A una lettura più attenta sono emerse differenze radicali nei testi: la
versione per la gente comune era tutta un'altra cosa. Ma a proposito di
fiducia, ritorniamo alla carne agli ormoni americana. Sulla base di quali
prove il WTO condannò l'Europa? A rispondere è di nuovo
Keith Rockwell: "Quello che le posso dire è che il WTO nel caso di dispute
sulla sicurezza degli alimenti decide in base al parere degli scienziati
della FAO. A loro fu chiesto di emettere il verdetto sulla carne agli
ormoni." E infatti un gruppo di scienziati cosiddetti super partes si
riunirono proprio alla FAO a Roma, e più precisamente nella commissione
chiamata Codex. Dalla FAO partì il
verdetto: secondo loro l'Europa aveva torto. Ma gli scienziati della Fao
erano davvero super partes, erano davvero imparziali? "Certamente" sentenzia
con fermezza Alan Randell, uno dei massimi responsabili dei gruppi scientifici
della FAO, cui ho rivolto quelle domande.
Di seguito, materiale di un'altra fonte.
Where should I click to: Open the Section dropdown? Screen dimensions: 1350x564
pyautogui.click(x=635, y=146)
Randell spiega: "Siamo una organizzazione
intergovernativa e il nostro compito è di fissare gli standard internazionali
per la sicurezza degli alimenti. Abbiamo deciso che gli ormoni nella carne
americana non pongono problemi alla salute, e potete fidarvi. " Pochi giorni dopo
aver registrato quelle affermazioni, mi sposto a Londra per un incontro
cruciale. L'uomo che mi aspetta alla stazione Victoria vuole rimanere
anonimo, perché è un chimico farmaceutico che ha lavorato per 35 anni
con la grande industria e che oggi ha deciso di raccontare tutto quello
che sa sulla cosiddetta indipendenza degli scienziati della FAO. Trovarlo
è stata veramente un'impresa, attraverso una serie infinita di contatti.
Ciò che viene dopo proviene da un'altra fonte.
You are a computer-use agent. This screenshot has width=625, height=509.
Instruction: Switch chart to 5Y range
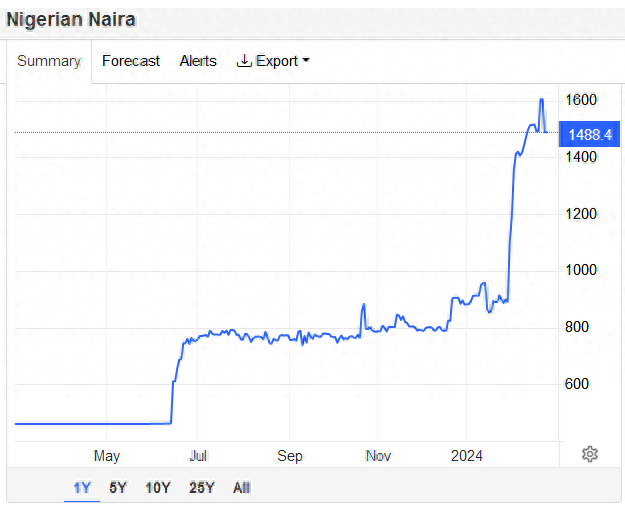pyautogui.click(x=118, y=488)
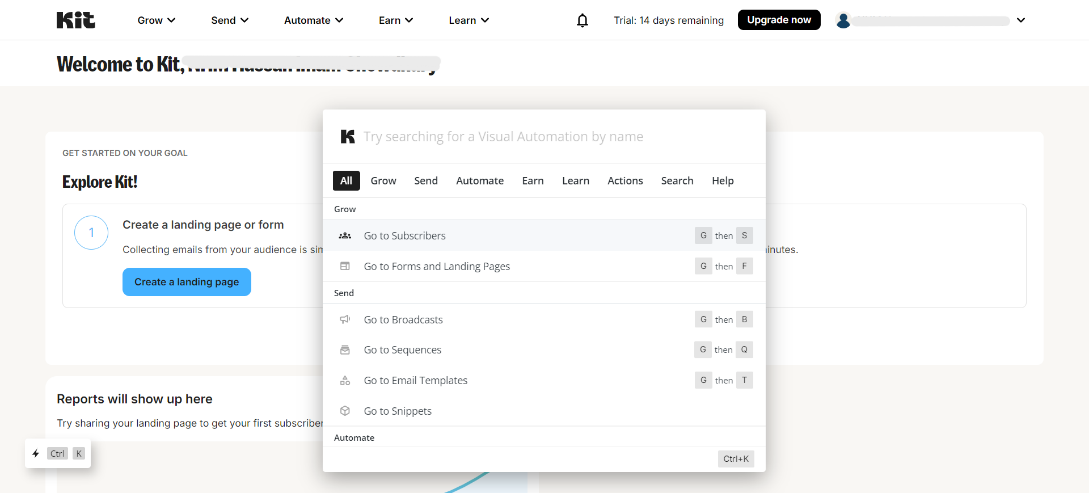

Gli chiedo prima di tutto: perché vuole parlare? "Il mondo sta cambiando,
le multinazionali farmaceutiche e agroalimentari hanno assorbito ormai
tutto....non so...forse perché mi sto per ritirare dalla scena...ma guardi,
io ho visto troppe cose, e c'è un limite per tutti, o forse solo per me. " La nostra conversazione
continua, e lo invito a venire al dunque, e cioé alle prove di quanto
mi vorrebbe rivelare. Questo scienziato dall'aria aristocratica mi invita
a sedermi a un tavolo del bar della Royal Albert Hall, e poi inizia: "La
documentazione che le mostro era in gran parte segreta, e infatti molti
fogli portano il marchio declassificato. Ora, per dimostrale quanto siano
inaffidabili gli organi scientifici della FAO è necessario che le racconti
una vicenda parallela a quella che a lei interessa." "Guardi questi documenti.
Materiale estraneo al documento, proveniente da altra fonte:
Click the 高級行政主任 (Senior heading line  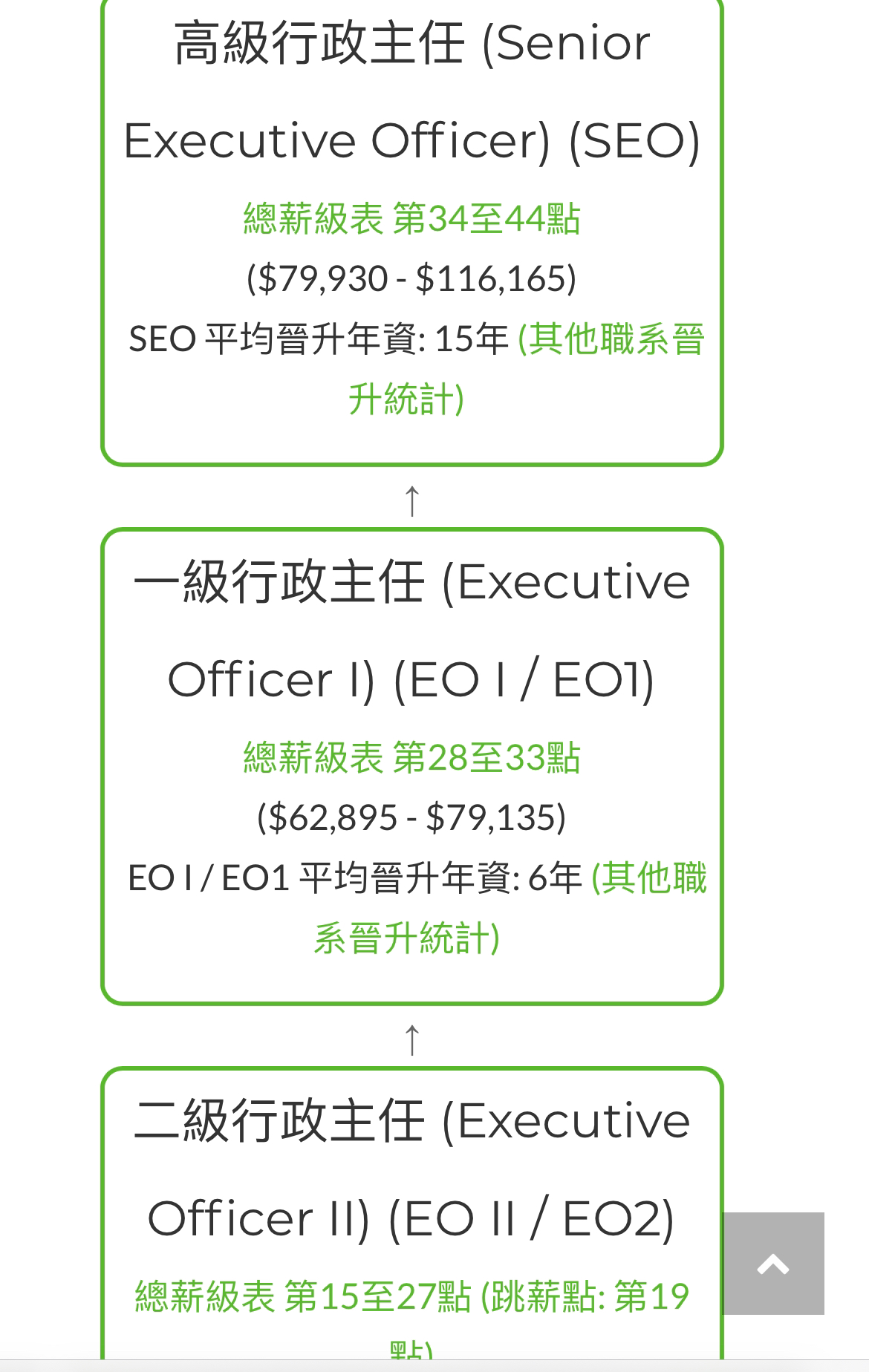point(412,43)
E' il novembre del '97, e la FAO si sta preparando a giudicare la sicurezza
degli ormoni nel latte, che sono prodotti dalla multinazionale Monsanto.
Qui si legge che uno
scienziato della FAO, il dott. Nick Weber, aveva passato al dott. Kowalczyk
della Monsanto i documenti riservati che solo gli scienziati della FAO
avrebbero dovuto leggere prima di emettere il verdetto. Fra questi documenti
c'erano persino gli studi della Commissione Europea, che era contraria
agli ormoni artificiali. Capisce? La Monsanto poté studiarsi con molto
anticipo cosa avrebbero sostenuto i suoi critici durante i dibattimenti.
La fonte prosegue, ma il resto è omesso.